**Goal of the exercise:** The answer must be every line of the records below that contains the word "computer", copied out.

(Extracted data entries)

---

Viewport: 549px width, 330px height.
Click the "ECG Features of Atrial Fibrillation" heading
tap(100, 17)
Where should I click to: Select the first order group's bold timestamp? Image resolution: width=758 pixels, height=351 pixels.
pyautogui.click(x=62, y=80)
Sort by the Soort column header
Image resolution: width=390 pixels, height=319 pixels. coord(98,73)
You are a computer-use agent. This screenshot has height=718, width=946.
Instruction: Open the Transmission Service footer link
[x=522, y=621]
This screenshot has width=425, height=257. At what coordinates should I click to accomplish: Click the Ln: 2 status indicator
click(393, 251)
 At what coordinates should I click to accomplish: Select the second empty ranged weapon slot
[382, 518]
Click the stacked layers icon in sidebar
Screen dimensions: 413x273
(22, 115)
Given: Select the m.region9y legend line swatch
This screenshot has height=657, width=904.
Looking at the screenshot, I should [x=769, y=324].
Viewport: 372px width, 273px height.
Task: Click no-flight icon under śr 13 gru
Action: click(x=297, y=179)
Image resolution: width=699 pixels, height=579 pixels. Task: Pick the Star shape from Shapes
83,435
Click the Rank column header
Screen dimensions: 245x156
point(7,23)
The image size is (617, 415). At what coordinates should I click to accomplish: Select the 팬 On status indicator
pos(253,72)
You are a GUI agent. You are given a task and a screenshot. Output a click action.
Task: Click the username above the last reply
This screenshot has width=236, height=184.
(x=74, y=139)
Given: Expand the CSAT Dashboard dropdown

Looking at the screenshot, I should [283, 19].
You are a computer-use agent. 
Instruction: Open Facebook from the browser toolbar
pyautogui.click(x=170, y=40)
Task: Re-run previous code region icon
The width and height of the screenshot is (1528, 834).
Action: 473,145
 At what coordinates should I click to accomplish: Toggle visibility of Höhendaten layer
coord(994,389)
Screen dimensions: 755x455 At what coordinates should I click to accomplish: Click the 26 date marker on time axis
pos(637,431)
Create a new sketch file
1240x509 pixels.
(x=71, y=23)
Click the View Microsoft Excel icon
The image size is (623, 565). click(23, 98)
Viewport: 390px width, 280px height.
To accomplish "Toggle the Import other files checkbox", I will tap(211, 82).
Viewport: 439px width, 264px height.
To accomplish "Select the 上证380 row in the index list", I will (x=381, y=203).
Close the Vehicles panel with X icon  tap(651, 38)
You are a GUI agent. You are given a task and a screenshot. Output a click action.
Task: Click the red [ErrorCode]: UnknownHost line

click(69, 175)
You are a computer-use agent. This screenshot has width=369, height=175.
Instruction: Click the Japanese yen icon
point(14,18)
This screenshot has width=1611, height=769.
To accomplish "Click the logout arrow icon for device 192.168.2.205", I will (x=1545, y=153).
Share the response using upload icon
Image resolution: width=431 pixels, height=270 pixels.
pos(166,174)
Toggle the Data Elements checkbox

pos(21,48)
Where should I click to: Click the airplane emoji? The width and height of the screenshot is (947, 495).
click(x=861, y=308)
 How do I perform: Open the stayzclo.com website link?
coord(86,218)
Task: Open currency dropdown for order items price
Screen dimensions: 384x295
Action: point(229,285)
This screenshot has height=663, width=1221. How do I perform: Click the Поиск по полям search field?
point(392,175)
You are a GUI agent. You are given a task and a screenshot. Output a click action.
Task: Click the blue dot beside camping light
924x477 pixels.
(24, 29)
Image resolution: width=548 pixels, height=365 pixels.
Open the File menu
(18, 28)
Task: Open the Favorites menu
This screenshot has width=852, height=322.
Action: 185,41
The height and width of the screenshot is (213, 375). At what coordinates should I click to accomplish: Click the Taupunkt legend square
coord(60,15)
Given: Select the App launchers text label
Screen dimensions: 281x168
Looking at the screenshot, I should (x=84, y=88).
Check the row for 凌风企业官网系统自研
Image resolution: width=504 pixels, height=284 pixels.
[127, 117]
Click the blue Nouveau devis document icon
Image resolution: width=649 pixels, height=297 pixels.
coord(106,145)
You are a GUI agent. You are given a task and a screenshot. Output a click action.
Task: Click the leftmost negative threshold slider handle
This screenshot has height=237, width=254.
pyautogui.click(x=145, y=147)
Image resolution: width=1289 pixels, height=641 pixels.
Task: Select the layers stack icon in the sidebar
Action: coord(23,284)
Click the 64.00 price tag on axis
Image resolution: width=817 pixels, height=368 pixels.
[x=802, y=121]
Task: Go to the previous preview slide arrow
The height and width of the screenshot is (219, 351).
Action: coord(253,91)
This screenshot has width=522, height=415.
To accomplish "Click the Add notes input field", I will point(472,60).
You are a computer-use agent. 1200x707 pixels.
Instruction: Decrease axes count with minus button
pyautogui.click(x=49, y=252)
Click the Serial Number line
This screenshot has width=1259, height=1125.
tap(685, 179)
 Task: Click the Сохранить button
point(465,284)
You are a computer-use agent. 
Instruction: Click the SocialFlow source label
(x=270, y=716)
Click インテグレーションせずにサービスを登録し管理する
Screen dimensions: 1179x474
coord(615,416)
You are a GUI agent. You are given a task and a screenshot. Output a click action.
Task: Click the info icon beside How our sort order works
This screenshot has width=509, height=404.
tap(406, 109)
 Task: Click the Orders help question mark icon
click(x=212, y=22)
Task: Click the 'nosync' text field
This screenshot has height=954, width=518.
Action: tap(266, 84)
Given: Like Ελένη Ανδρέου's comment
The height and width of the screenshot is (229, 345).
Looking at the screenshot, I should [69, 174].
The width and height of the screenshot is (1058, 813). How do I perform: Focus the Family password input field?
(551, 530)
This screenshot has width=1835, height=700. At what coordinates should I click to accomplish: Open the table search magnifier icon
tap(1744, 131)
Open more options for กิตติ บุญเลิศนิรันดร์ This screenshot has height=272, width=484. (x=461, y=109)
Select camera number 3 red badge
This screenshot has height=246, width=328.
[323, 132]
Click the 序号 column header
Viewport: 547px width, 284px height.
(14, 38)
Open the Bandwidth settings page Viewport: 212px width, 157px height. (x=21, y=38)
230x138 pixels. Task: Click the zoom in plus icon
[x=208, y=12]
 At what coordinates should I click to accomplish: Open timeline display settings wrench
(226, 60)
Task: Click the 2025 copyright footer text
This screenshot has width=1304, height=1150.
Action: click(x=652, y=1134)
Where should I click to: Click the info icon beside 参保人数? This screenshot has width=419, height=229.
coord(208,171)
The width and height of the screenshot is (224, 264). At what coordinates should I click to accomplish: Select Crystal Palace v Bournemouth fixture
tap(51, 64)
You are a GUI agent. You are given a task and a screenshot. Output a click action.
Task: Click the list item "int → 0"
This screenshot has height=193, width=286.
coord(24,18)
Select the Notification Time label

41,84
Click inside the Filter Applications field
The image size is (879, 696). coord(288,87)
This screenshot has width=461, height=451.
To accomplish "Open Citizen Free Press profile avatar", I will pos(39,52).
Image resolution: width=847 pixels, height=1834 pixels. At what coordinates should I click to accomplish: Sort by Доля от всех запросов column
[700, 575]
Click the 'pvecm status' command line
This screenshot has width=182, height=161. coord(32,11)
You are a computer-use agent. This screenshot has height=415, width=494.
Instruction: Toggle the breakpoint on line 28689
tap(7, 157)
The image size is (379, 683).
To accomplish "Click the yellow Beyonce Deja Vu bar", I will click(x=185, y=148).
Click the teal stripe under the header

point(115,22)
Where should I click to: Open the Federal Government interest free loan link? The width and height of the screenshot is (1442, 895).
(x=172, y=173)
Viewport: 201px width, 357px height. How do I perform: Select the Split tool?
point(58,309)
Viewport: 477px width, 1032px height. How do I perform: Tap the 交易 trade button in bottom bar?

---

**Answer section:**
You are a computer-use agent. This screenshot has height=718, width=946.
You are a computer-use agent. 
You are a computer-use agent. This screenshot has width=369, height=175.
You are a computer-use agent. 1200x707 pixels.
You are a computer-use agent. 
You are a computer-use agent. This screenshot has height=415, width=494.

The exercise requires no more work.